I started feeling internal peace when I joined the international platform for peace building within my field of profession last year in August. When I got selected for the YaLa Young Leaders Citizen Journalism training program for peacebuilding, everything opened up in my soul.

Sometimes, a sprout is not recognized until it grows big to a point when people start picking fruits from it. It takes only the few to pay attention to it, for they know its fruitful destination. It took my passion for peaceful living and hope to participate in the YaLa program. I completed the YaLa program in December 2016 and was awarded a prestigious certificate that soon saw me flying to the headquarters of the Africa continent to represent my country on a peacebuilding mission.

It was early January 2017 when I felt that YaLa Young Leaders gave me the opportunity to go through peacebuilding and citizen journalism training first, before representing Malawi at the 1st African Union Intercontinental – Interfaith Dialogue on Violent Extremism (iDOVE) youth forum at African Union Commission in Addis Ababa, Ethiopia.

Amid surfing on internet, looking for opportunities, I stumbled upon a call for youth participation in the AU Interfaith Dialogue on Violent Extremism youth forum held at AU-Commission. The forum was calling for peace activist youth from Africa and Europe. For I had acquired international skills from YaLa and could not afford to let the opportunity to pass by me. I applied for the forum with reference to YaLa and related activism acquired while working with Sustainable Rural Growth and Development Initiative (SRGDI), a local non-government organisation in Malawi.  

On February 3, 2017 my just sprouting wings for peacebuilding grew stronger when I got an email that said I was selected to participate in the first Interfaith Dialogue on Violent Extremism (iDove) Youth Forum organised by the African Union Commission (AUC), Gesellschaft Internationale Zusammenarbelt (GIZ) and Institute for Peace and Security Studies (IPSS). In my disbelief, I repeated reading the email with a silent YaLa song; my heart was filled with joy that many felt.
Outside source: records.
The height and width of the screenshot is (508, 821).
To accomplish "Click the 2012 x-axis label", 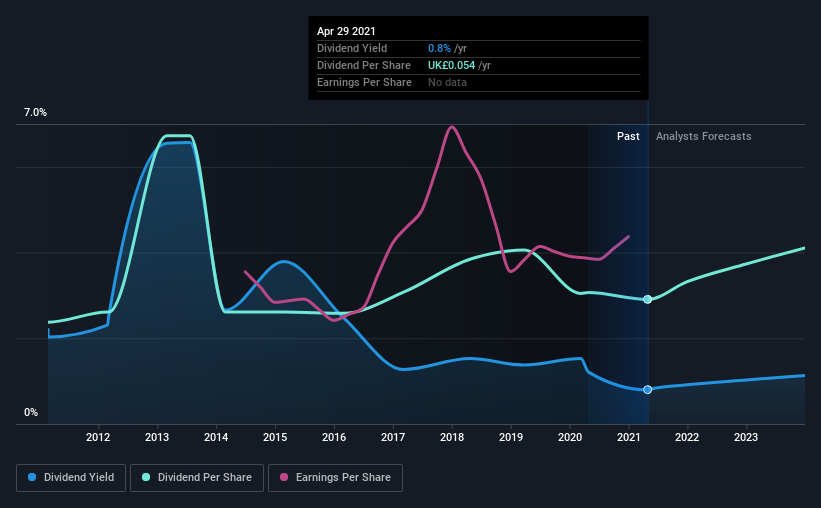I will click(98, 437).
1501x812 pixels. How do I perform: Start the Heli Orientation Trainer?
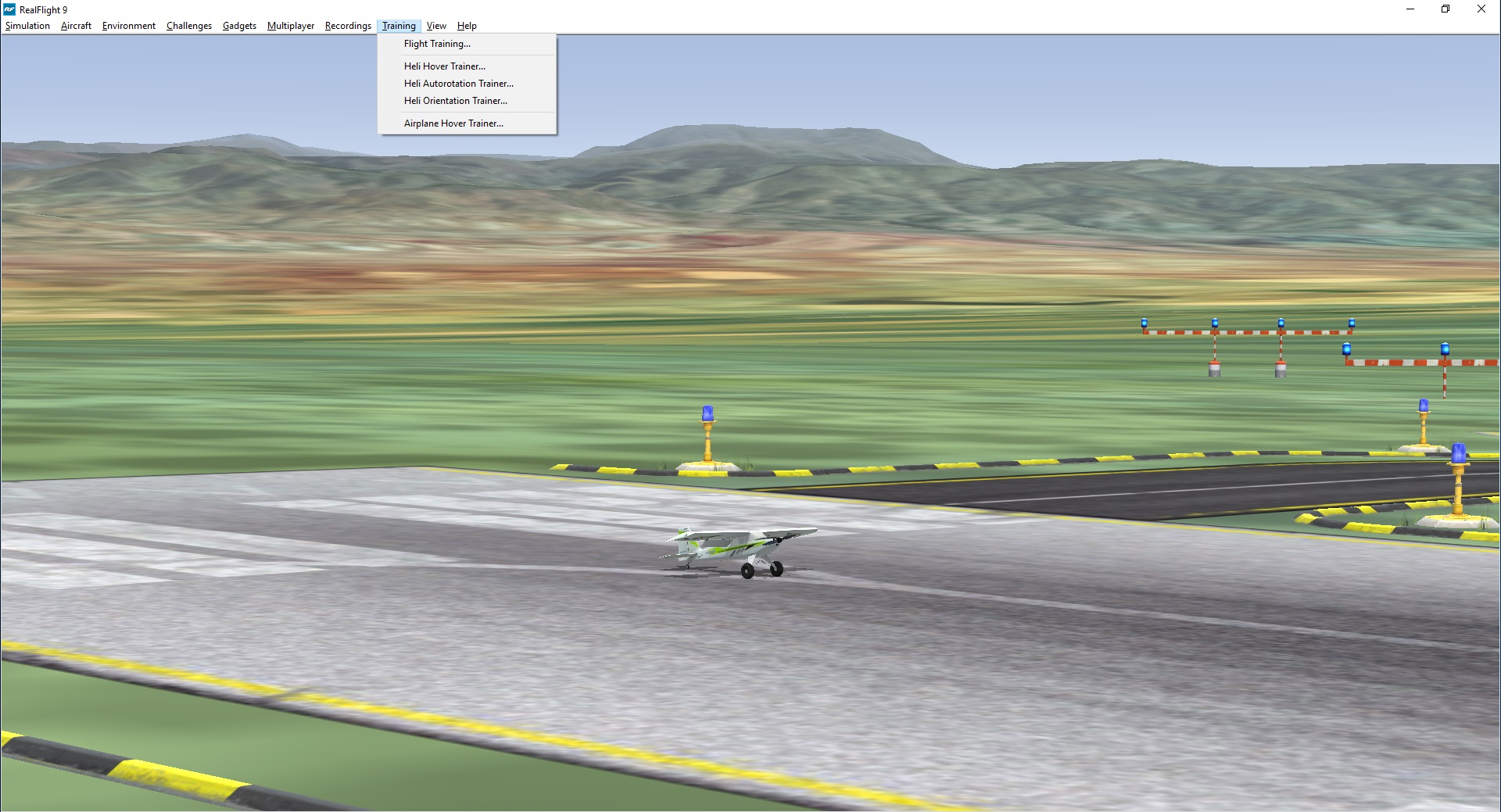(x=455, y=100)
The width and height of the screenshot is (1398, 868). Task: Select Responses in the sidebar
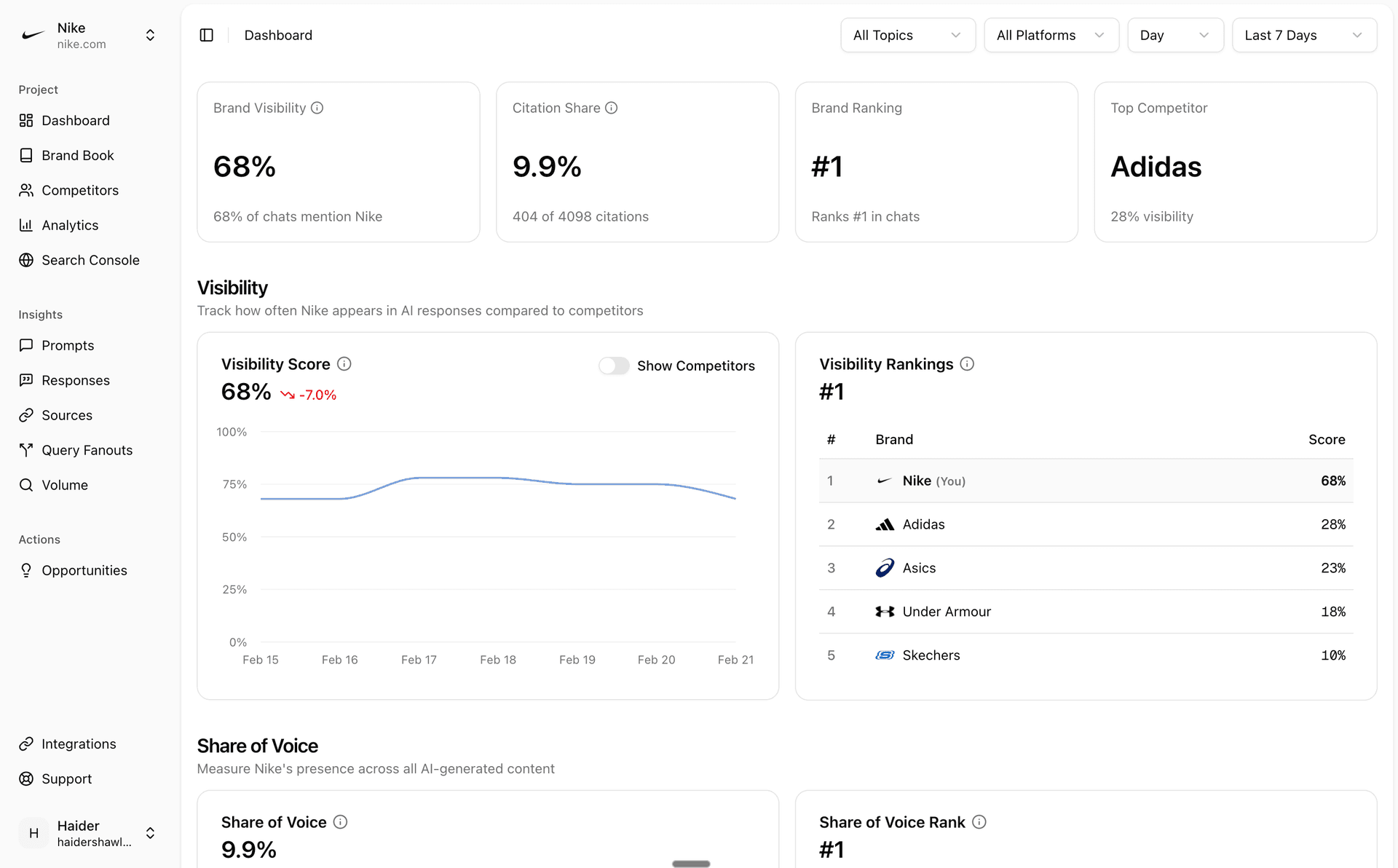tap(74, 380)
The email was a dove with an answer to my desire to become an internationally-recognised peace activist. I considered myself privileged that I was among 40 young people selected from a pool of 4,000 applicants from Africa and Europe.  As the young leaders entrusted from the two continents, at the forum we deliberated on issues pertaining to Preventing Violent Extremism (PVE) through the soft power of religion. At the forum, we also produced contemporary recommendations and activities on how to prevent Violent Extremism.

More interesting at the forum, we went so far as to develop strategic directions for the iDove project based on principles and methods of interfaith dialogue on preventing extremism and de-radicalisation. We developed suitable concepts and applications for the iDove website, which was launched at the forum. As the champions for peace, we developed concepts and mechanisms to support small-scale, youth-run communications, virtual, and innovative community initiatives to be implemented in Africa and Europe within project objectives. For establishing and sustaining the iDove movement, we designed plans for a monitoring and evaluation system to monitor the implementation of the small-scale projects and for follow up mechanisms.

Back home. everyone was calling me ‘Dove’ because I flew for the first time in my life. The nick-name corresponded to ‘iDover’ – the name every one of us adopted at the forum. Now I am very proud of that name. With the experience I have acquired from YaLa and iDove, I have the confidence and support to advance in working to prevent violent extremism in Malawi and Africa. Currently, I am working to establish YaLa – iDove to peace making organisations and other stakeholders in Malawi such as Catholic Commission for Justice and Peace (CCJP).